While it’s an achievement that needs to be kept in perspective at a time when Matthew Fitzpatrick is winning an event such as the DP World Tour Championship at just 22, Scott Henry’s success in securing his European Tour return through finishing joint-second in the Qualifying School in Spain is something to feel genuinely excited about from a Scottish viewpoint.
For starters, it means we’ll have a player in his 20s back representing the home of golf on the circuit when the new season gets under way next week, though not for long as Henry turns 30 just after the start of the Desert Swing in mid-January.

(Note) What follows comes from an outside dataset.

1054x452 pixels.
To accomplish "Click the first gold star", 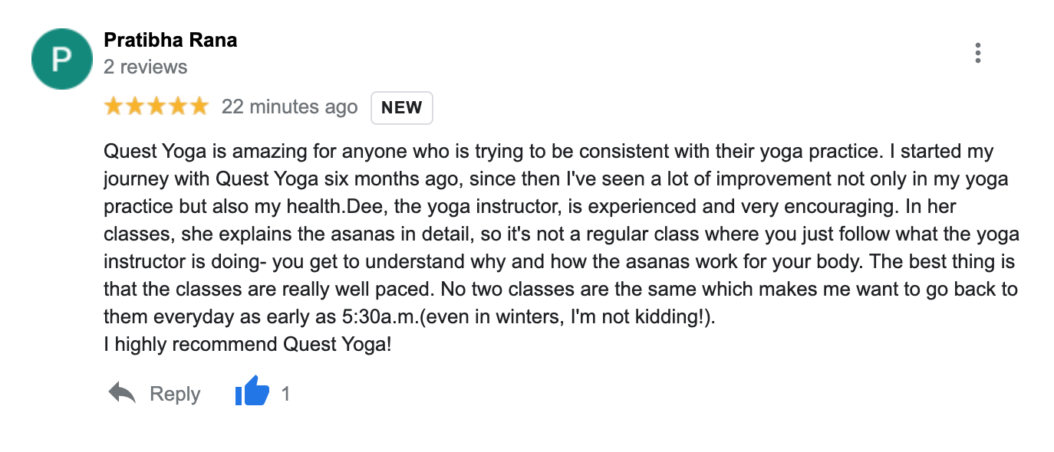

The first Scot to pass the test in three years, his card success at PGA Catalunya in Girona has increased the Caledonian contingent for the 2017 campaign to nine. He joins Russell Knox, Richie Ramsay, Marc Warren, David Drysdale, Scott Jamieson, Paul Lawrie, Stephen Gallacher and Challenge Tour graduate Duncan Stewart in flying the Saltire on the main European circuit.
It’s a second bite at that particular cherry for Henry, who wasn’t too far away from retaining his seat at the top table first time around. Helped by a rousing display on home soil that saw him claim fourth spot in the Johnnie Walker Championship at Gleneagles, he finished 120th in the 2013 Race to Dubai. He certainly wasn’t out of his depth and, as the Clydebank man prepares to step back on to the top Tour in the Alfred Dunhill Championship in South Africa next week, he is ready to start making up for lost time. A bit like Marc Warren when he found himself in the same position a few years back, Henry hasn’t enjoyed being at the Challenge Tour coalface over the past three seasons.

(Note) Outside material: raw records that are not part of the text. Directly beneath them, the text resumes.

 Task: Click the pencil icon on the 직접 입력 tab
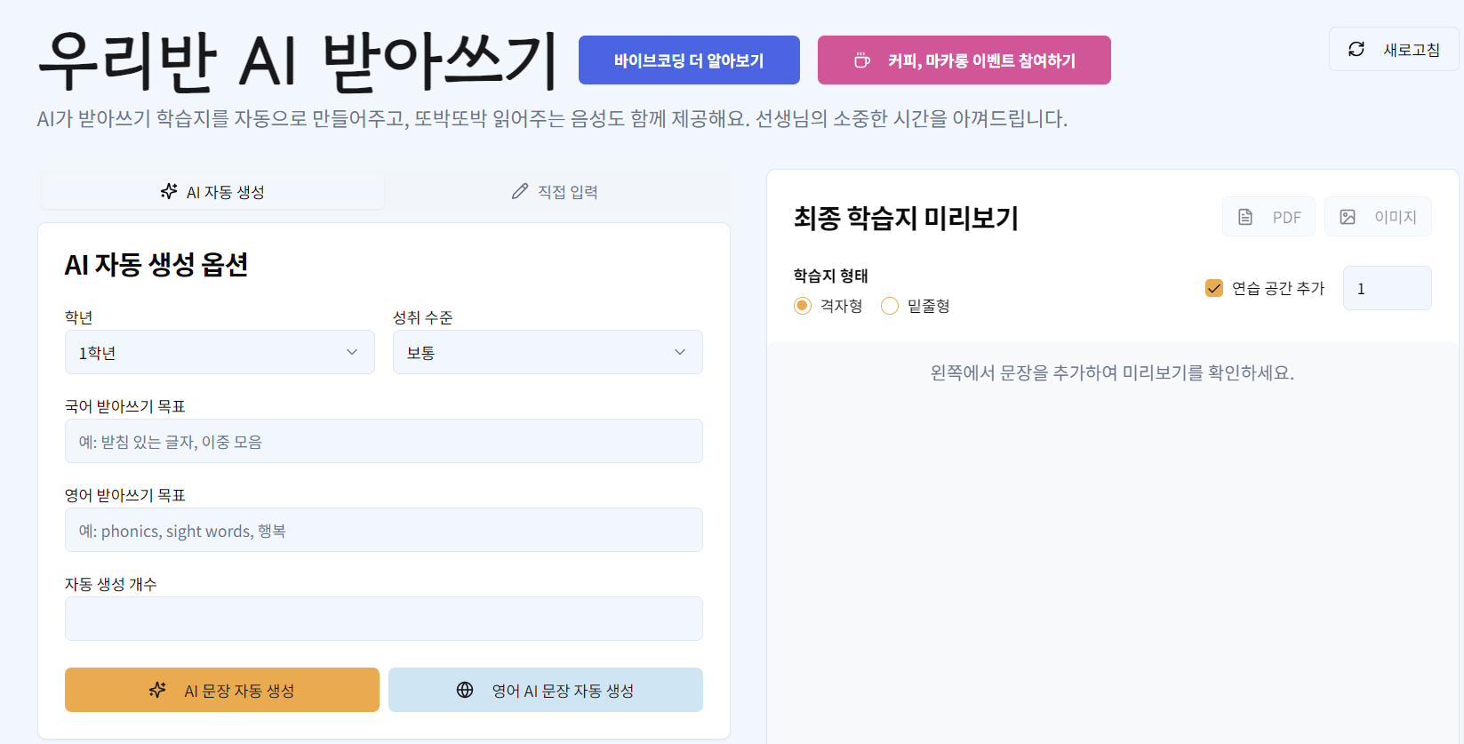pos(519,190)
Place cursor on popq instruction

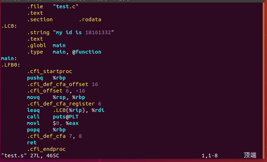[33, 130]
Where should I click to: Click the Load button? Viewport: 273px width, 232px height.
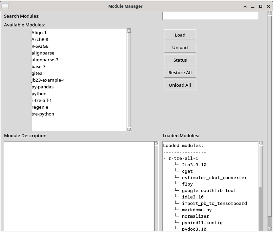[x=180, y=35]
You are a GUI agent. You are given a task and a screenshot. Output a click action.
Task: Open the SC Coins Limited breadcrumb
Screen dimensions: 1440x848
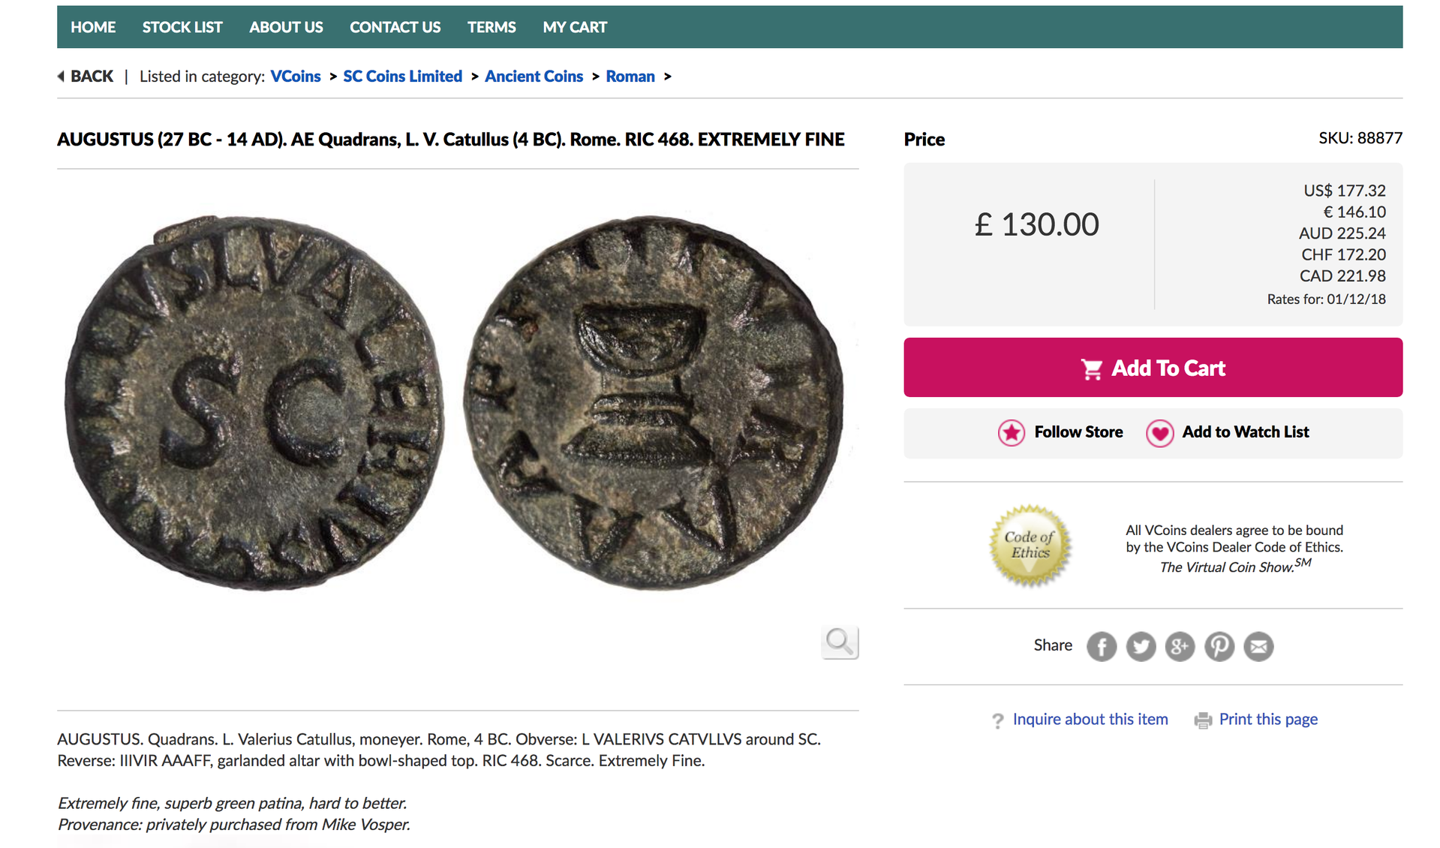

“No offence to the Challenge Tour, but I absolutely despise playing it,” said the two-time Scottish Boys champion immediately after claiming the third card among 30 players in total to come through the gruelling six-round test with a top-tier status. “That was my biggest incentive for pushing on and getting my European Tour card. To be playing on the main Tour next season on proper golf courses, which suit my game, is exciting for me.”
As he said, Henry isn’t being disrespectful to the feeder circuit and there’s no reason to be when you consider that three Road to Oman graduates from 12 months ago – Ricardo Gouevia, Nacho Elvira and Brandon Stone – all played in last week’s DP World Tour Championship after finishing in the top 60 in this season’s Race to Dubai. They may be rookies in name, but boy do they hit the ground running at the top level these days.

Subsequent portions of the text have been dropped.